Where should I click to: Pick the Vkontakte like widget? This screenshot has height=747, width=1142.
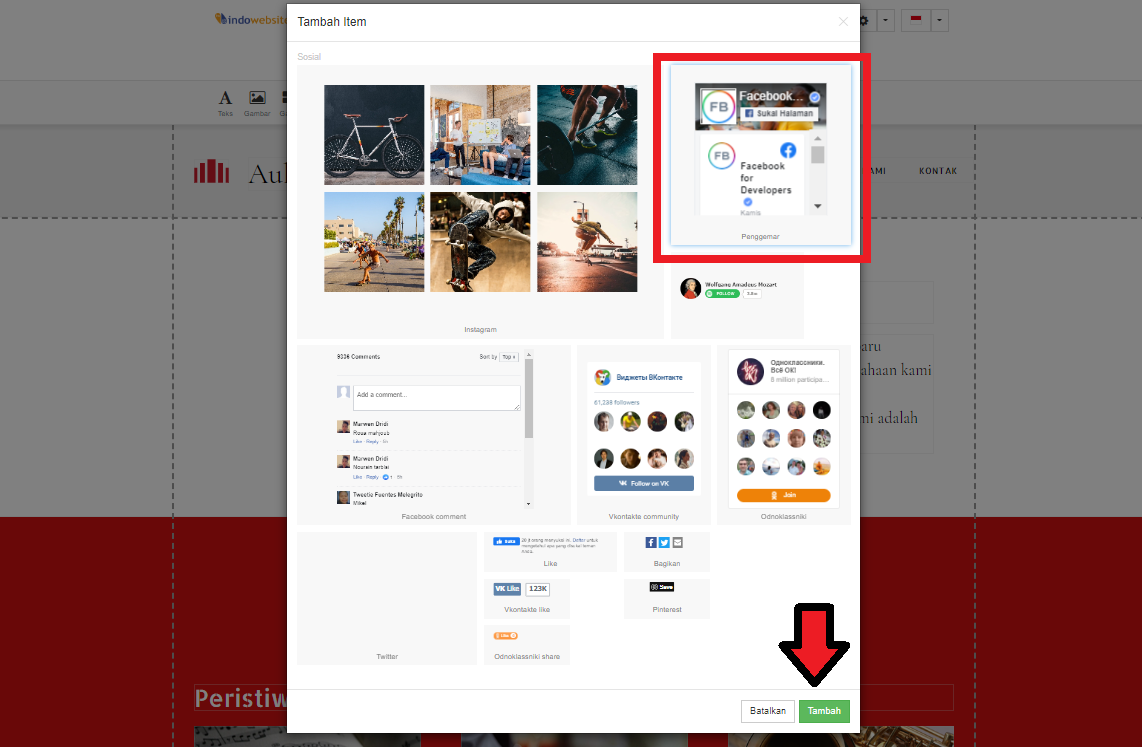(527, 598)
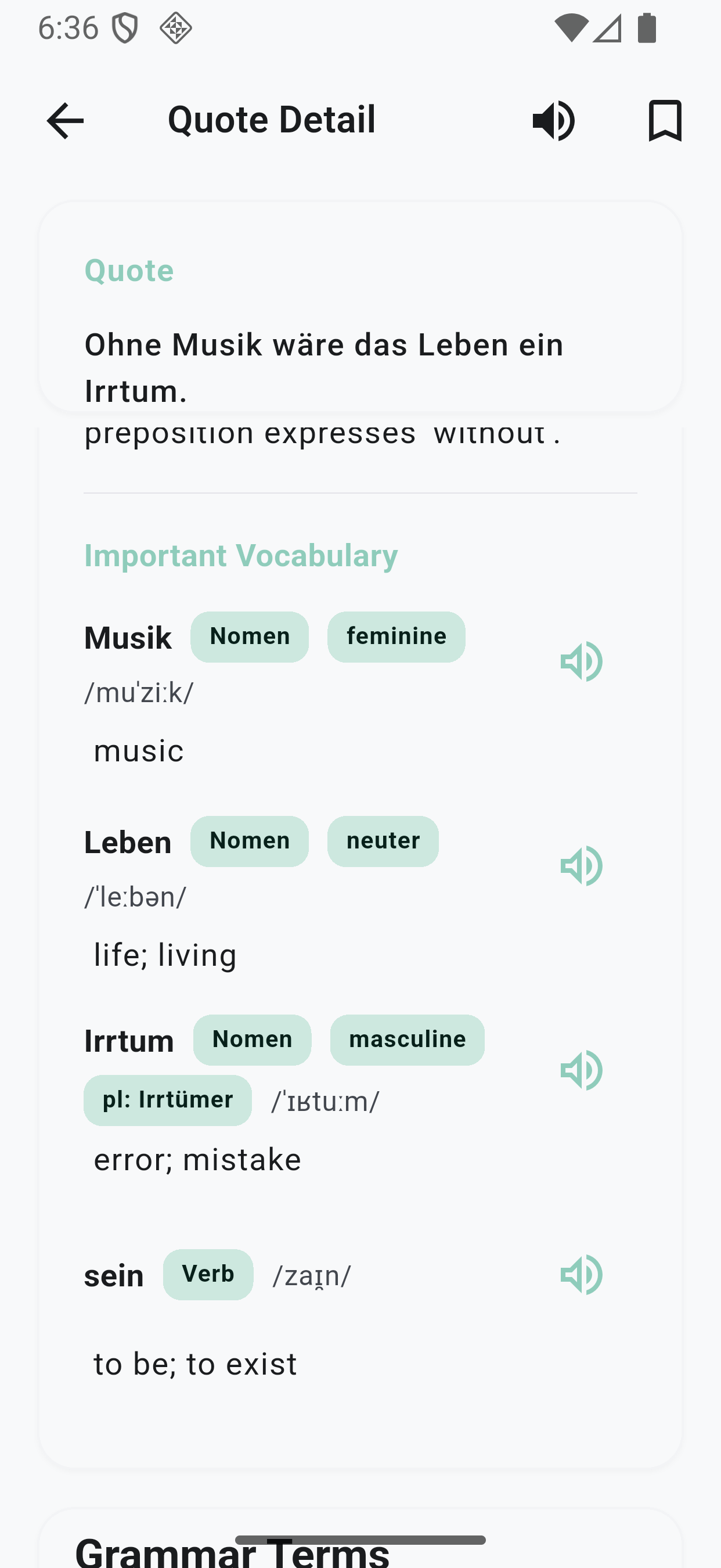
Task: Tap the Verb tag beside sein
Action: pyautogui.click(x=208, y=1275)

* * *

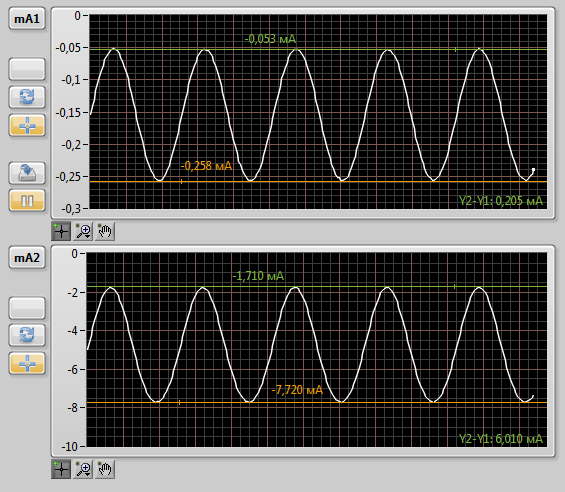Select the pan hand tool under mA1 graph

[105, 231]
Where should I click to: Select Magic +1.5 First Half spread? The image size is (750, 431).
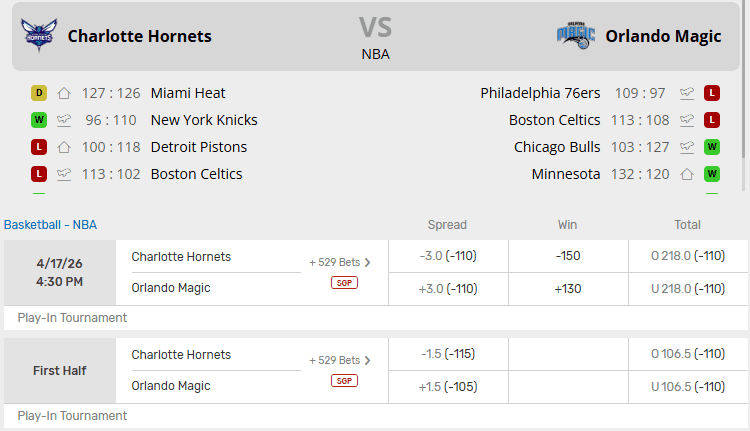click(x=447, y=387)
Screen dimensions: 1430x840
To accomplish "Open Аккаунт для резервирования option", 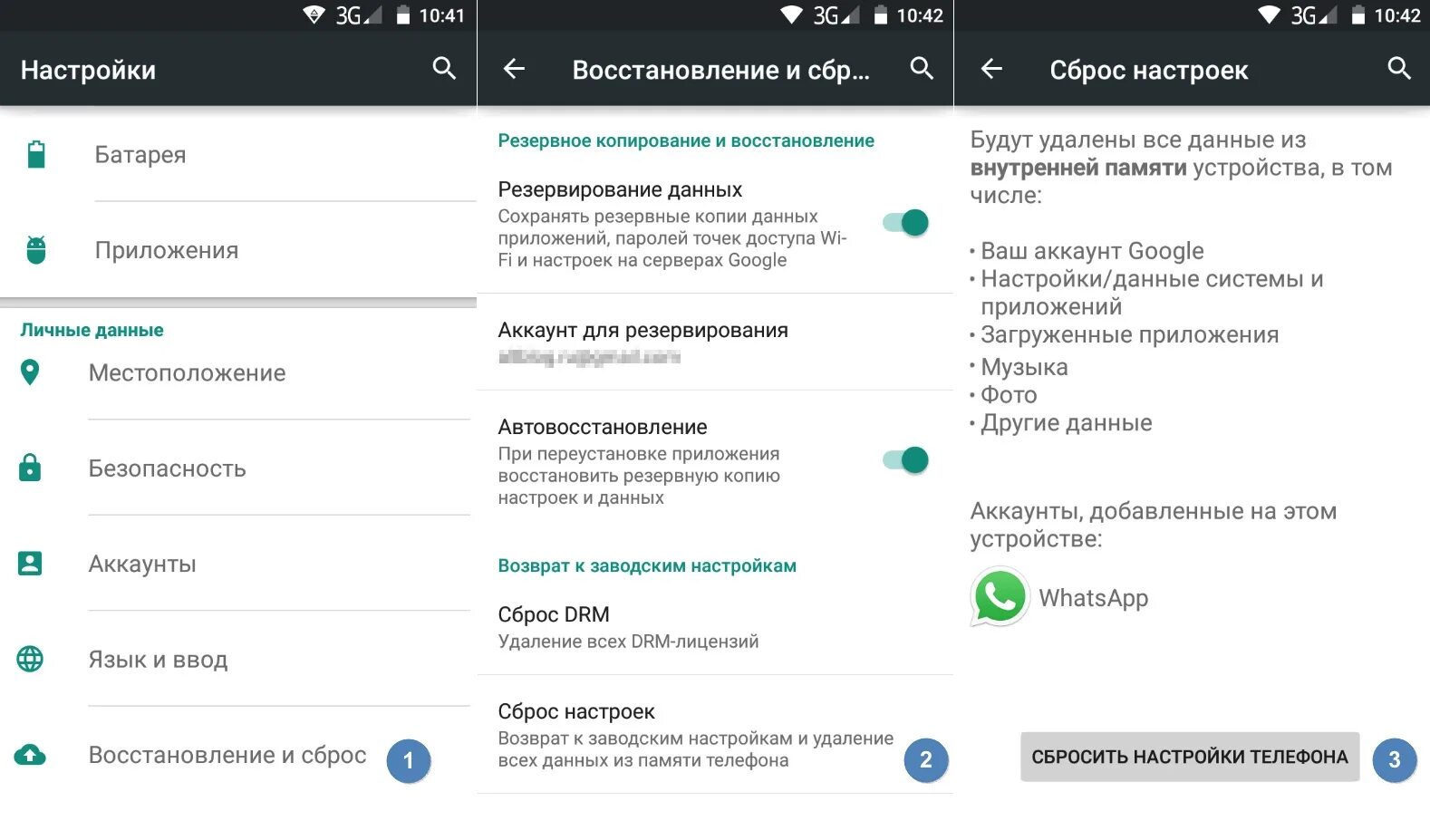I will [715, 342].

--

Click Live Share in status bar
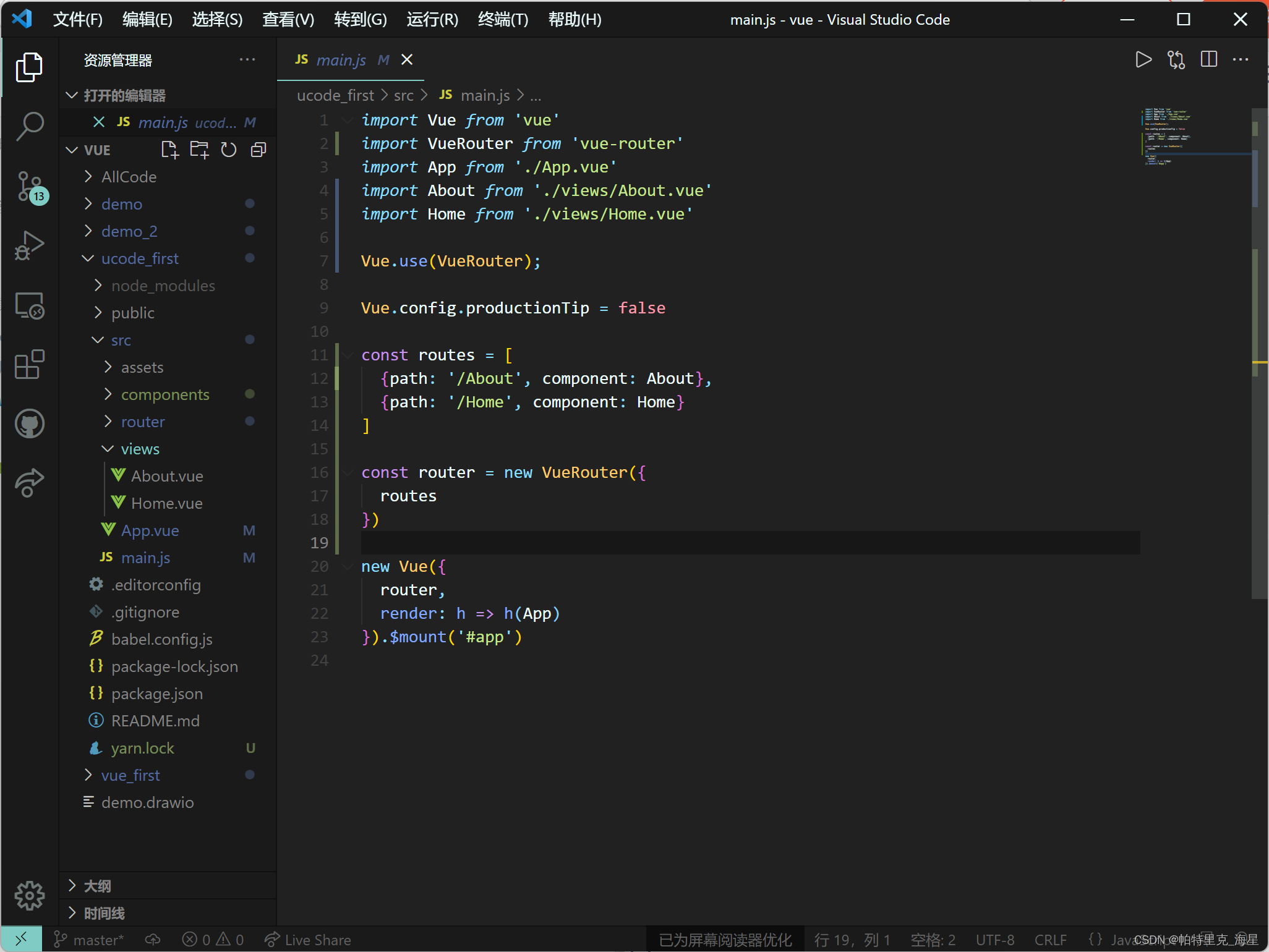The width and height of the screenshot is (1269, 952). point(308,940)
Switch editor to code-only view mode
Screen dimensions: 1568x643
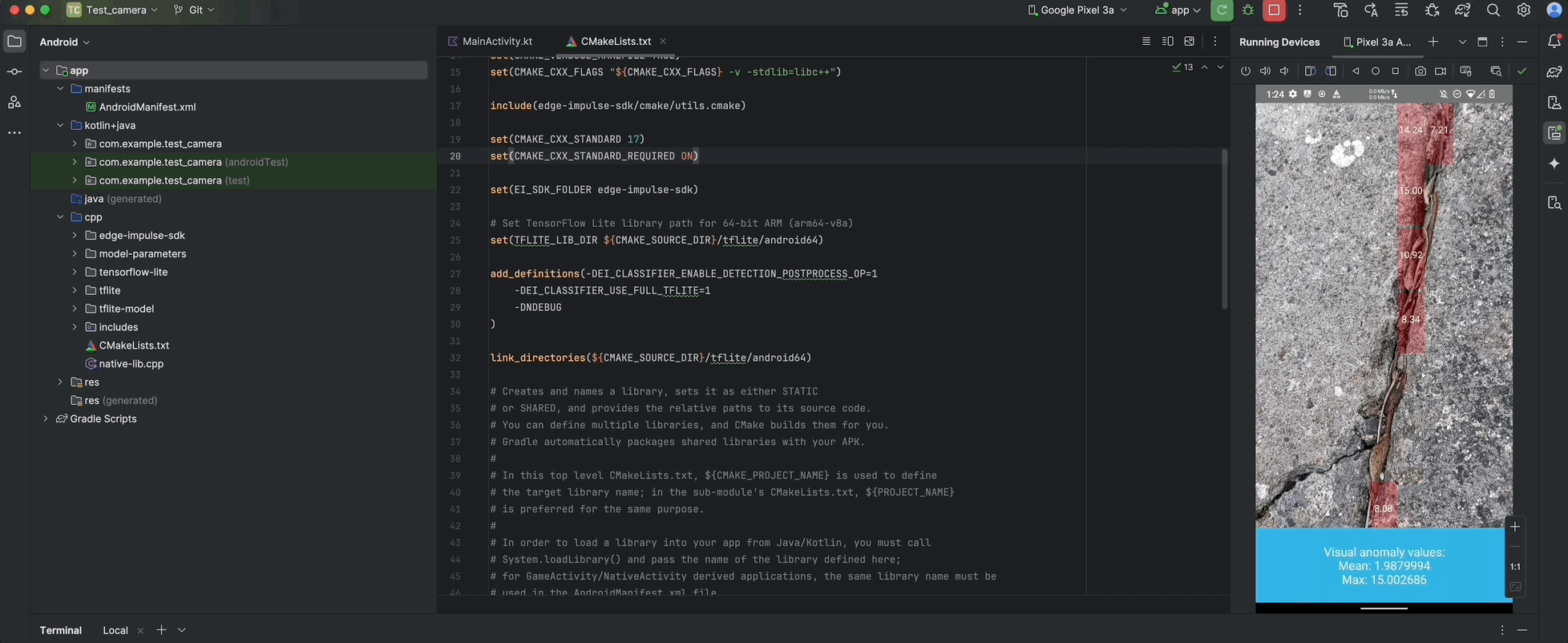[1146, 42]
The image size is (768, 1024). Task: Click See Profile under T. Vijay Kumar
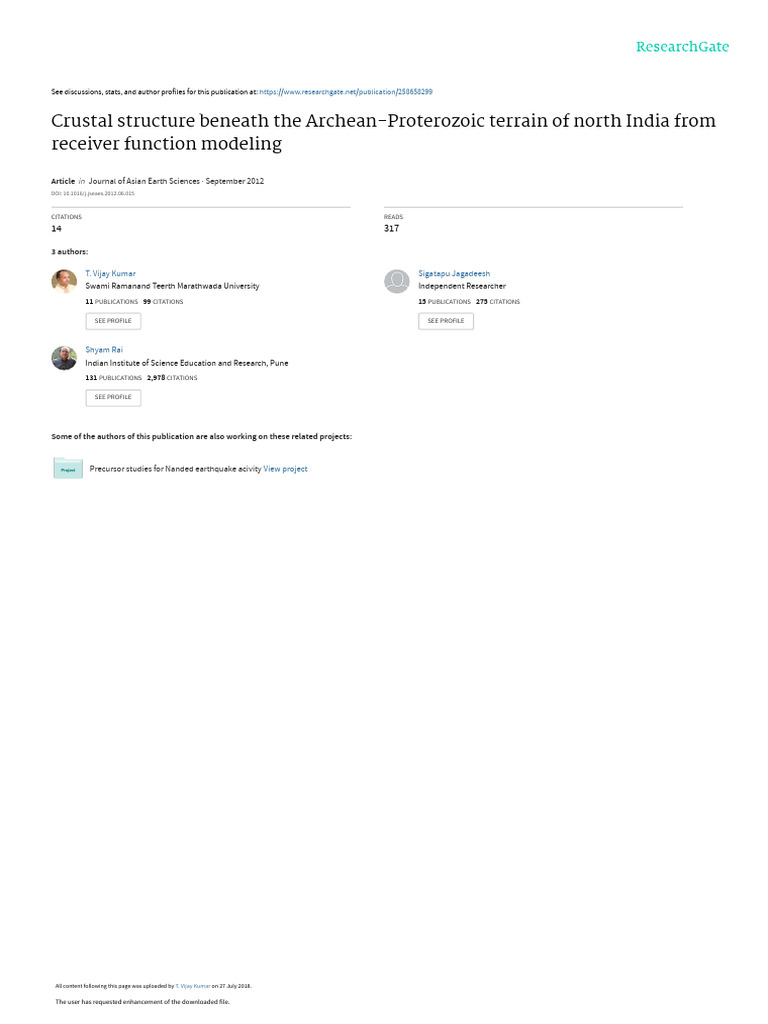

* **What is needed**
Transcribe the listing from the line containing "Where should I click to: Pick" up to and including the line containing "Action: pyautogui.click(x=208, y=1275)", leaving out the pictures.

* **Complete response**
Where should I click to: Pick the Vkontakte like widget? This screenshot has height=747, width=1142.
(527, 598)
Task: Tap the Verb tag beside sein
Action: pyautogui.click(x=208, y=1275)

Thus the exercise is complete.